July 2011, and a lot of people still use it and want full functionality because being 4 years out of date isn't publicized enough


WebKit / JavaScriptCore run on both Windows and Linux.

Just because it's not packaged as Safari doesn't mean it's not available.


While this is true, there isn't really a common browser distribution that uses that setup for non-OS X platforms, though. Chrome/Chromium/Opera use Blink now.

For all practical purposes, Safari is an OS X-only browser.


"Safari" aka WebKit + JavaScriptCore is also on iOS with a separate UI from OS X "Safari," similar to how you'd have a separate UI if you use WebKit + JavaScriptCore on Windows.

Whether it's popular on Windows is also irrelevant with regard to the fact that it does, indeed, work on Windows.

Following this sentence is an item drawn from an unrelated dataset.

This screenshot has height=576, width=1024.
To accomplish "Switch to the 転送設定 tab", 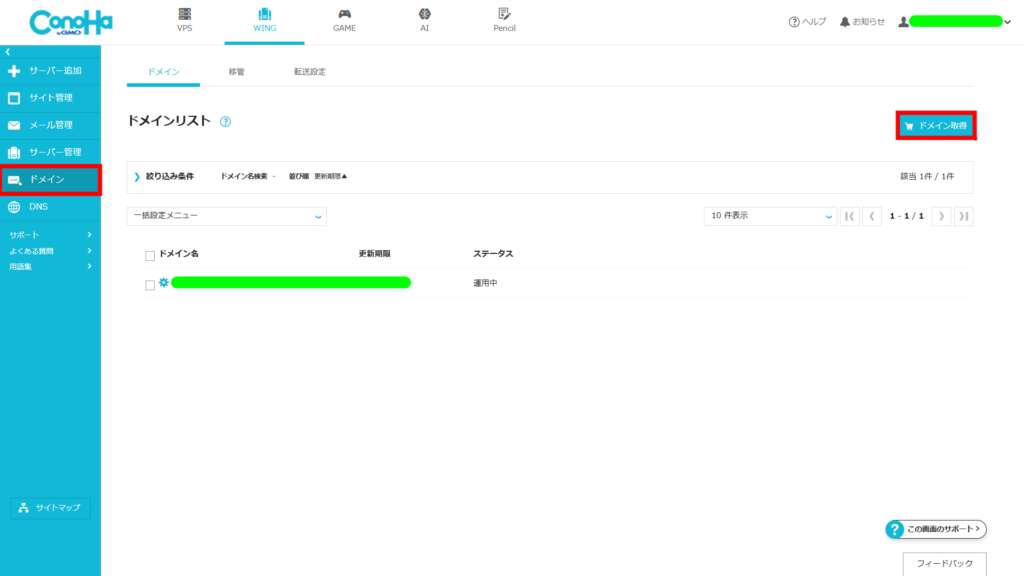I will click(309, 72).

Speaking from practical experience, iOS' Safari is quite a different beast from the desktop version. `position:fixed` in a scrollable, element, for example, has completely different behaviors depending on the platform Safari is running on. You have to treat desktop Safari and iOS Safari as different browsers for development and QA purposes.

Windows Phone uses Trident + Chakra for its IE deployment, as well, so if we're going to make that argument, then IE is multiplatform, as well :P


WebKit + JavaScriptCore ("Safari") is available on ALL platforms.[1]

1. Within reason, of course. It's not on my router (but maybe it could be)


It's available, but it's not used. I get what you're driving at here, but for practical purposes, Safari-OSX is a single-platform browser and Safari-iOS is another single-platform browser. You can't just target "Webkit" and call it a day.